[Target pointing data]

......

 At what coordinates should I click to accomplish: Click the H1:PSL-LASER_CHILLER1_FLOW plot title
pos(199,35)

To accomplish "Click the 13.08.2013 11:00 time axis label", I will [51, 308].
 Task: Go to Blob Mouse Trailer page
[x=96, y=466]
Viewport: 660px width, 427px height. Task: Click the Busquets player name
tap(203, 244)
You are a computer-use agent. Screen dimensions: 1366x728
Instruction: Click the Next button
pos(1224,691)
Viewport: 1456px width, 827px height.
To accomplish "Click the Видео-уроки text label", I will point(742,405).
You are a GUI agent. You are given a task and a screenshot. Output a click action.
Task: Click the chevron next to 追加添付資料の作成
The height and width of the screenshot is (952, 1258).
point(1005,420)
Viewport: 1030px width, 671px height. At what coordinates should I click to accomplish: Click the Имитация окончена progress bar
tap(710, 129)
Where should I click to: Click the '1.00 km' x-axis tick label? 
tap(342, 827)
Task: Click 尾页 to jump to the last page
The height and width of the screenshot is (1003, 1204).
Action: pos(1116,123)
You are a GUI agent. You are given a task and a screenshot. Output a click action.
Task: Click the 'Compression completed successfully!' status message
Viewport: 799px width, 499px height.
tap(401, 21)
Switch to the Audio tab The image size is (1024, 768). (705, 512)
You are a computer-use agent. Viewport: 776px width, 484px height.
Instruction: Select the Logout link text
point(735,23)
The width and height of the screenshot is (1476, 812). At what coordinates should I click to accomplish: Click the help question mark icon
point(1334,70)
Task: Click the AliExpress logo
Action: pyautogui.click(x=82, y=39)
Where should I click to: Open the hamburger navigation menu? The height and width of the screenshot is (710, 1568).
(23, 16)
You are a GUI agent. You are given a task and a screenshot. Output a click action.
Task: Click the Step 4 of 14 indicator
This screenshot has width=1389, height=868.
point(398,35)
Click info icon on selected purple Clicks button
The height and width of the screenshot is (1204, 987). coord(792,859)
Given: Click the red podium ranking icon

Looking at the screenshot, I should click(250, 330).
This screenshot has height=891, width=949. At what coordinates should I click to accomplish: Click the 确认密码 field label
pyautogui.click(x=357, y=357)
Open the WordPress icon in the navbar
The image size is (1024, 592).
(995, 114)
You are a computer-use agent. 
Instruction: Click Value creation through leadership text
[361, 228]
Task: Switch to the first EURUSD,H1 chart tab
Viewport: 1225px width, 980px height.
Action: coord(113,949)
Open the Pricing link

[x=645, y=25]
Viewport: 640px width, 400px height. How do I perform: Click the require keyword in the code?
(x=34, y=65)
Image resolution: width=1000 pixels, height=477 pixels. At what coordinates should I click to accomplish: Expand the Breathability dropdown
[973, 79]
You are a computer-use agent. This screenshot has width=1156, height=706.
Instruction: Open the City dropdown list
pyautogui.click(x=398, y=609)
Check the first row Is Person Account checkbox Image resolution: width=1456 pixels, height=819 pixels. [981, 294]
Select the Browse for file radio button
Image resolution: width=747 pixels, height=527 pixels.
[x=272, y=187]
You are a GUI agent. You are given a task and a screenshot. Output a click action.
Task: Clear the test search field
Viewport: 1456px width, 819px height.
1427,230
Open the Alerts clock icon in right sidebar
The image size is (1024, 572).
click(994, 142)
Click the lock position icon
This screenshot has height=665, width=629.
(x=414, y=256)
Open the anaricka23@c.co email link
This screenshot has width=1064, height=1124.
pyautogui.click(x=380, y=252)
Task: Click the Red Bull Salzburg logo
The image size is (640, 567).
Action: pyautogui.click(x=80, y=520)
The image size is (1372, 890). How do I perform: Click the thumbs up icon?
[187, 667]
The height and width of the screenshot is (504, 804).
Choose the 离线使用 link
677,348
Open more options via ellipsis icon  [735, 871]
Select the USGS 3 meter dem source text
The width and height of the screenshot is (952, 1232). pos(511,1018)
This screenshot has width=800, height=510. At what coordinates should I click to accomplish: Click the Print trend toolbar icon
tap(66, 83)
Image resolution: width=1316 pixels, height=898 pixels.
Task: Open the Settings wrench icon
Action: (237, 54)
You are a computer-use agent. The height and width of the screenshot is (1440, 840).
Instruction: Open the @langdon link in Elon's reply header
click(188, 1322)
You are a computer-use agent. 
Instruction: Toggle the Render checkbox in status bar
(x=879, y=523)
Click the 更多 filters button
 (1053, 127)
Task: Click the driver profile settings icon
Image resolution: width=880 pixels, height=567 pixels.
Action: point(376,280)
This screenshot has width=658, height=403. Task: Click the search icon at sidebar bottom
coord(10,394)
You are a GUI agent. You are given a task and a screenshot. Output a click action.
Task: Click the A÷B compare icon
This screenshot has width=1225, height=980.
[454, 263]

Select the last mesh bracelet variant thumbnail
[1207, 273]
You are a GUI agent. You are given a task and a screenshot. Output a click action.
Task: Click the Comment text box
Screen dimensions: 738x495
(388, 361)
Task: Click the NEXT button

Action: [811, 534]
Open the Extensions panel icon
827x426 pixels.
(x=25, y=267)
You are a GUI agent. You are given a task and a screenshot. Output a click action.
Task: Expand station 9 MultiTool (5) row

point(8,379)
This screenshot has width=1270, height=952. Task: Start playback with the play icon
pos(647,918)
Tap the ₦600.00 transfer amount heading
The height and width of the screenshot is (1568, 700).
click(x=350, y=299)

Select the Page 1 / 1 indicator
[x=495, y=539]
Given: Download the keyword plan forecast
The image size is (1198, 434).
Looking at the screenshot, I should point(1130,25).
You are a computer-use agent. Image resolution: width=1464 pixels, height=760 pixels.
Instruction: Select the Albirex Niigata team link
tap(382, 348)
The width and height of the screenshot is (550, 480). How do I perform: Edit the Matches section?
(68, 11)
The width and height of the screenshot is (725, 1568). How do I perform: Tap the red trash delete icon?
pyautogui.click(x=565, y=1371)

......

## WHAT IS NEEDED:
Rewrite the data from the line with "Open the anaricka23@c.co email link" to the line with "Open more options", reproducing every line in full. Shift each coordinate in the answers by adding 80 to it, and leave everything else unchanged.

## FULL ANSWER:
Open the anaricka23@c.co email link
This screenshot has width=1064, height=1124.
pyautogui.click(x=460, y=332)
Task: Click the Red Bull Salzburg logo
The image size is (640, 567).
Action: pyautogui.click(x=160, y=600)
The image size is (1372, 890). How do I perform: Click the thumbs up icon?
[267, 747]
The height and width of the screenshot is (504, 804).
Choose the 离线使用 link
757,428
Open more options via ellipsis icon  [815, 951]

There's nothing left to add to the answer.